There are places that make you remember magic once more. Places which seem to have fallen out of a fairytale and into the world. For me, one such place was Norway.
I wasn’t there looking for fairytales—I was with friends, in desperate need of an escape. A short break. A mild change of scene. We were browsing Norway tour packages one night, half-drawn, half-criticized, when the photos of fjords, starlight overhead, and villages drawn from children’s storybooks brought us up short. No hard sell required—three messages and tickets were purchased, and seven days later, we were disembarking from a plane into air so clean it seemed like we were being offered a new beginning.
A City That Whispers Peace: Oslo’s Quiet Beauty
Since we got here, Norway was something else. Even the city seemed like a living painting— contemporary, but tempered by the hand of nature.
I recall strolling along the harbor, fingers buried in my coat, amazed at how each corner looked as if it were a postcard. Oslo was the beginning of the fairy tale—stealthy, refined, as if it were leading to more.

In the Heart of a Painting: The Fjords and Flåm
But the magic really happened once we were out of the city. One of our Norway adventure holiday experiences was to ride over the fjords—and that’s when Norway stopped being somewhere and turned into something more like a dream.
We took the scenic railway to Flåm, and it felt like looking into a traveling piece of art in a shop window—waterfalls tumbling off mountains, white peaks, little cottages tucked in like secrets among hills. Each snap was fantastical.
The train once stood beside a waterfall, and we walked out into mist and music. A guide told us of a legend—forest spirits dance beside such waters. We did not say much. We did not have to. Some moments are too sacred to be spoken.
When the Sky Dances: Chasing the Northern Lights in Tromsø
No Norwegian narrative is complete without Northern Lights. We went north to Tromsø in search of aurora whispers. Two nights went by, with clouds teasing us, hiding the stars. But on the third night, the sky finally gave in.

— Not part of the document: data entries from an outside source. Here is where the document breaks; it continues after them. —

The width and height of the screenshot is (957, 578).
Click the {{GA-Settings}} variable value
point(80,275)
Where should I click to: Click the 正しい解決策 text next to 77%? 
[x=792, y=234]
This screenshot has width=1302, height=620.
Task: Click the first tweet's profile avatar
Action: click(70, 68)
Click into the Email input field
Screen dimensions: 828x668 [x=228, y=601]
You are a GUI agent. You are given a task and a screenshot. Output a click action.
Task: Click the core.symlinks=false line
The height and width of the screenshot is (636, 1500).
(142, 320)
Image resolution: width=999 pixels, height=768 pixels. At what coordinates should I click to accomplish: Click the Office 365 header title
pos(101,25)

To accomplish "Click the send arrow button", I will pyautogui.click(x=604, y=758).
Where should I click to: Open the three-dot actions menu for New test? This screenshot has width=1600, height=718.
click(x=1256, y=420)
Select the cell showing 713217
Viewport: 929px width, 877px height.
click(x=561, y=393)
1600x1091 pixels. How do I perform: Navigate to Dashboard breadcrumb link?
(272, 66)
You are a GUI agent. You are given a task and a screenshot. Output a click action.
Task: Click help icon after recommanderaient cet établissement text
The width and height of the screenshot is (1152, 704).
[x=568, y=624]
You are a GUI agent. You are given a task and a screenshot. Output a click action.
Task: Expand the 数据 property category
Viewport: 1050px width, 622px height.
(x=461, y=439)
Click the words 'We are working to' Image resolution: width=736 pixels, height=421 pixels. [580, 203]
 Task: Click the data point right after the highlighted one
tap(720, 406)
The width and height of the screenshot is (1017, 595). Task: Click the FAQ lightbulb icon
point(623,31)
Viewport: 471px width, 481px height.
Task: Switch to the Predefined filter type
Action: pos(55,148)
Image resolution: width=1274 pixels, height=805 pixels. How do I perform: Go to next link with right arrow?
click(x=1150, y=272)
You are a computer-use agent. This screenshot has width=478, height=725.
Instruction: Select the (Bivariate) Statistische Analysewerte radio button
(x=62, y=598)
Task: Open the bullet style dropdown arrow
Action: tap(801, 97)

A canvas of green ribbons glowed in the blackness, trembling and flowing as though it beat a rhythm. We watched, our necks bent, our breath suspended. Cameras couldn’t capture it. You don’t see the aurora—you feel it.
Standing there then, with that humming sky looming over our heads, I understood why they all say this is the most magical spectacle in the world. It’s not light—it’s sorcery.
Racing Through Snow and Silence: The Adventure of Dog Sledding
Dog sledding was also part of our Norway vacation packages, something I never imagined doing. The huskies ran across expanses of white snow, their feet kicking up snow powder drifts, their energy catching. I was giggling so hard. The cold pierced my nose, the eyelashes froze, but my heart blazed.
We paused at an ice lake, world and universe locked in ice and immobility except for the pained breathing of the dogs. I was there, bundled up in whiteness, appreciating how scarce genuine peace is—the peace that satisfies you instead of sucking life from you.
The Kind of Beauty That Changes You
Every evening, we’d gather around the fire, rosy cheeks from the cold, and share stories of the day. Norway taught us to take it slow, to recall the best things in life are not always the things you plan—they are the things that surprise you.
Prior to that trip, I would have told you that beauty is something which one goes out looking for. In Norway, however, beauty just is. It does not impinge on you—it whispers, waits, and lets you seek it out on your own terms.

Why You Should Go—Now
And when at last the moment came to depart, I banged my head against the plane window, seeing the fjords and frozen streams disappear into the clouds. I sensed that stinging feeling when you bid farewell to something you’ll never be able to forget.
Norway isn’t a destination, per se—it’s an experience. A fairy tale that you can stroll into. A reminder that magic didn’t really die if you’re willing to go find it.